Fall Quarter 2016
September 24 – December 10
Classes ordinarily run for 10 weeks
The Gospel of Luke (2 credits)
Professor: Peter Hintzoglou
Location: La Canada Presbyterian Church, La Canada, CA
Monday evenings, (Sept. 26-November 28)
6:45 – 9:15pm
The practice of our Christian life and witness depends to a large extent upon our understanding of the Gospel, the person of Christ, the function of the Holy Spirit and the spiritual practices such as prayer, forgiveness, and so on. Luke, in his Gospel, introduces us to the person and ministry of Jesus. In this seminar we will explore the mission of His ministry, the nature of salvation, and the practices designed to help believers build healthy, loving, giving relationships and be effective witnesses to the love of Jesus.
Spirituality and Social Justice (2 credits)
Professors: Janna Gosselin and Charles Marks
Location: Second Baptist Church, Santa Ana
Saturday mornings: October 1, 8, 22, 29; November 12, 19; December 3, 10
9:30am – 12:00pm
“Two of the great hungers in our world today are the hunger for spirituality and the hunger for social justice. The connection between the two is one the world is waiting for.” This class aims to address that very connection. Although a meaningful spiritual life and social justice are both significant topics for the church and society today, few explore the crucial link between the two. Yet this link is where lives can be transformed. The lives of deeply religious people, on the one hand, show that, as their spiritual life deepens, a deeper interest in the welfare of others is a natural outgrowth. On the other hand, for those interested in perpetuating needed social change, a deeper spiritual life is vital to avoid burn-out. Beyond mere self-care, spirituality prompts the activist to transform his/her goals from a movement against a particular social ill to a movement toward deeper goals of hope, love and reconciliation. The leadership of Howard Thurman, Martin Luther King, and Sojourner Truth exemplified this principle. In sum, a focus on spirituality both builds and sustains movements for social justice, allowing all to work from and for God’s love.
The Prophets (2 credits)
Professor: Michael Woodcock
Location: First Presbyterian, Encino
Tuesday evenings: September 27, Oct 4, 11, 25, Nov 1, 8, 15, 29 plus two outside Ministry engagements
6:45 – 9:15pm
This course will introduce the prophetic books of the Old Testament, with attention to the prophets’ calling, message and ministry, their historical setting, and the formation of the books that bear their names. These writings occupy a crucial place within the Old Testament and in the grand sweep of scripture, as they bear witness to Israel’s “death” and “resurrection.” We will explore the essential contribution they make to our understanding of God’s freedom, justice, commitment, passion, holiness, and steadfast love. Our study will yield some fresh discoveries of the prophets’ urgent relevance for our lives and our world, including the areas of social justice, idolatry, spiritual integrity, and hope. In our class meetings we will make use of both broad survey and more detailed investigation of key passages, as well as spiritual practices, discussion and reflection. We will also participate in two outside ministry experiences that implement some key parts of the prophets’ message.

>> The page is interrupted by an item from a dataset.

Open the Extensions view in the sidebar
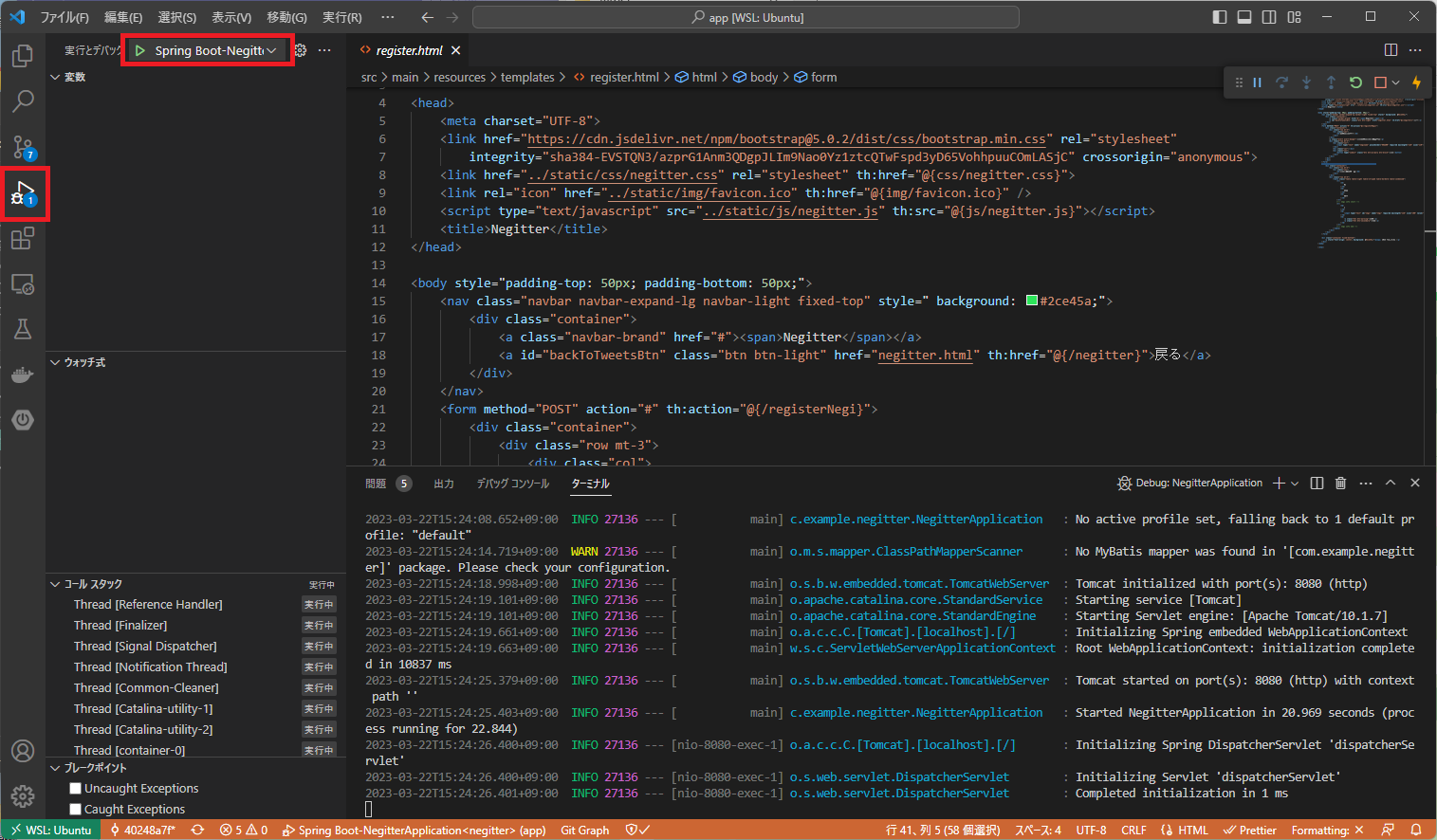Viewport: 1437px width, 840px height. pos(22,239)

Shadowing the Bible Teacher: The Book of Daniel (2 credits)
Professor: Jerry Tankersley
Location: Laguna Presbyterian Church, Laguna Beach, CA
Wednesday mornings: Sept 28 – Nov 2, plus three independent study sessions with the Bible teacher
7 – 8:30am
This new course offers the opportunity to shadow a pastor who is an outstanding Bible teacher. Students will attend Laguna Presbyterian’s regular Wednesday morning Bible study; and meet three times separately (independent study) with Dr. Tankersley as you consider various strategies for teaching the Bible in a congregational setting.

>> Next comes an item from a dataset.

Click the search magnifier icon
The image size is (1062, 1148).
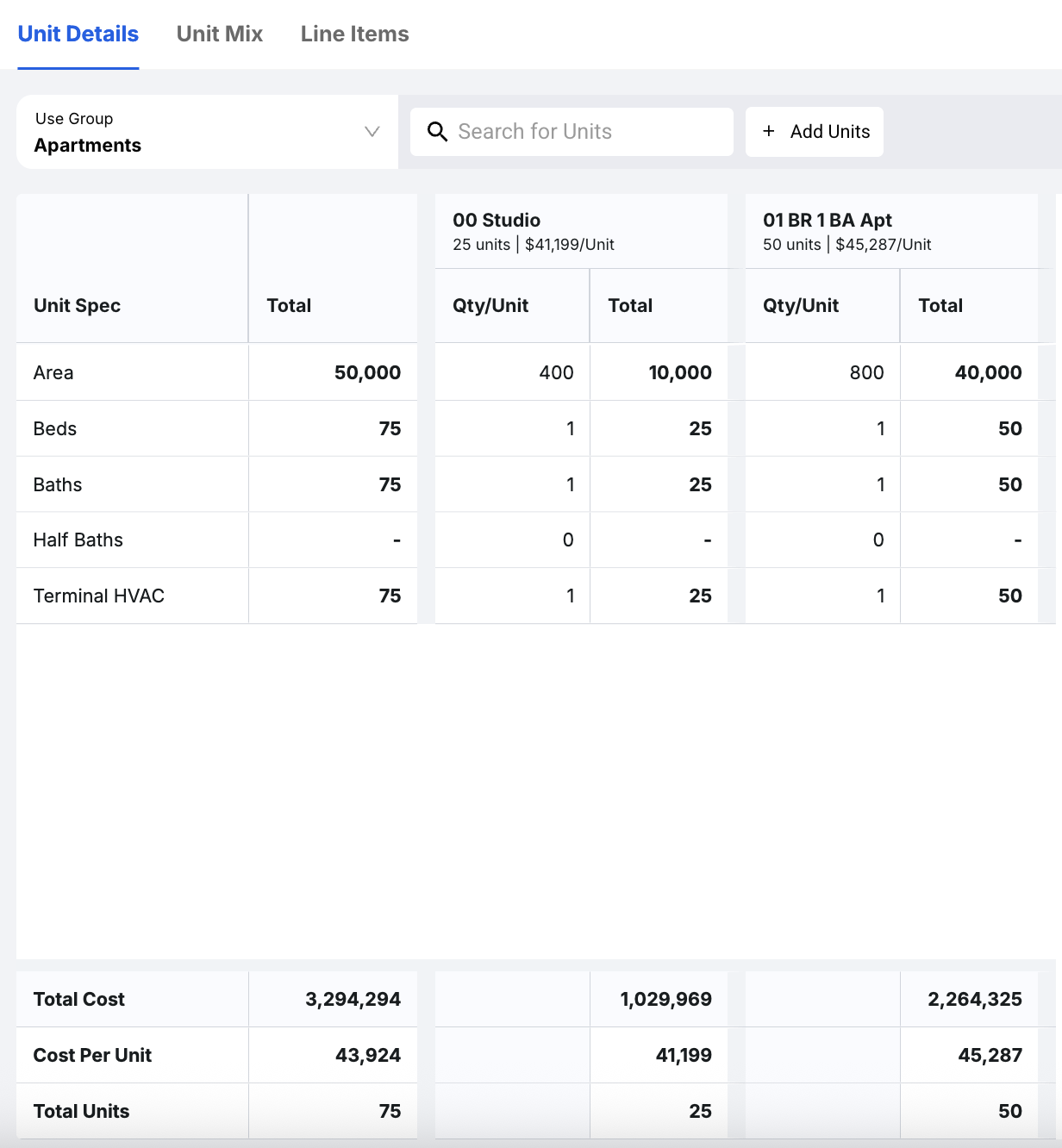[x=438, y=132]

Daniel is an Old Testament story that places representatives of the Lord in Babylonian Exile. The relevance of these stories for the church points to what some say about the postmodern marginalization of the people of God. We have been displaced by the “principalities and powers”, have lost authority and influence in the culture, and our identity is in doubt. Institutionally we have lost out in possessing the symbols which western culture values. Therefore, can we survive? How do we stay alive, flourish in our walk with God, and fulfill our calling? Daniel gives us clues, stirs our imaginations, and inspires our obedience.